So the real padding rule the collate_fn enforces is two rules at once: pad every image up to the widest member of its batch, and then round that target up to the nearest multiple of 32. The instrument below makes the consequence tangible. Drag the width ruler and watch the binary pipeline sit flat at batch 1 across the entire range while the multiclass pipeline holds batch 16, until the very widest logs make a padded sixteen-image step too large to fit and even the collate_fn has to give ground.
What a four-times width swing actually costs
It is tempting to think the collate_fn solves the problem outright, and across most of the range it does. But padding-to-widest has a failure mode that the binary pipeline, with its batch of one, is curiously immune to. When a single very wide log lands in a batch, every other image in that batch gets padded up to its width. A batch of sixteen logs that happens to include one 12800-pixel monster now costs as much as sixteen monsters, because they were all stretched to match it. The widest member sets the price for everyone.
That is why the ceiling exists at all. For most batches, drawn from the bulk of the distribution, padding to the widest member is cheap and batch 16 fits comfortably. It is only when the draw is dominated by the broad end of the width range that the padded tensor swells past the memory budget and the effective batch has to shrink. The lever to manage this, had we needed to push it harder, is to sort the dataset by width and form batches from nearby widths so that the padding within each batch is small. We did not have to, but the principle is the same one the whole post turns on: the cost of a batch is set by its widest member, so the cheapest batches are the ones whose members are closest in size.

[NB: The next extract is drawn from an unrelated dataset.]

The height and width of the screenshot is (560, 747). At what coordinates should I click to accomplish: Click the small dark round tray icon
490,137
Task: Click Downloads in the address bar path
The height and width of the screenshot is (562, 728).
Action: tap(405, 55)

The narrow lesson, stated narrowly
Measure the shape of your inputs before you reach for a resize: that is the whole operating rule a piece this specific has to offer. We almost did not. The instinct to normalise everything to a square is so ingrained that it took looking at the raw width histogram, a four-to-one spread on one axis and almost nothing on the other, to see that the conventional move would have quietly ruined the data. Once that was clear the engineering was small: a custom collate_fn, a 32-pixel alignment rule inherited from the encoder depth, and a batch size that went from 1 to 16 for the cost of about thirty lines in the data loader.

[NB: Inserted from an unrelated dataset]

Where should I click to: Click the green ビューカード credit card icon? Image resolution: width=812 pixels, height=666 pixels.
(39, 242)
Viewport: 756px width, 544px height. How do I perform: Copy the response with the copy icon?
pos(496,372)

None of this is a claim that variable-size training is always worth the trouble. For many tasks a fixed resize is genuinely free and the data loader should stay boring. The point is narrower than that: when your input is variable in a way that carries the signal, as a one-pixel curve on a four-times-variable-width ribbon is, the resize is not preprocessing, it is data destruction, and the right place to absorb the variability is the batch, not the image.
Key takeaways
- A raster well log is a variable-width ribbon: width runs from about 3200 to 12800 pixels (a 4x spread) while height stays in a tight 480 to 640 pixel band, so per-image GPU memory is essentially a function of width alone.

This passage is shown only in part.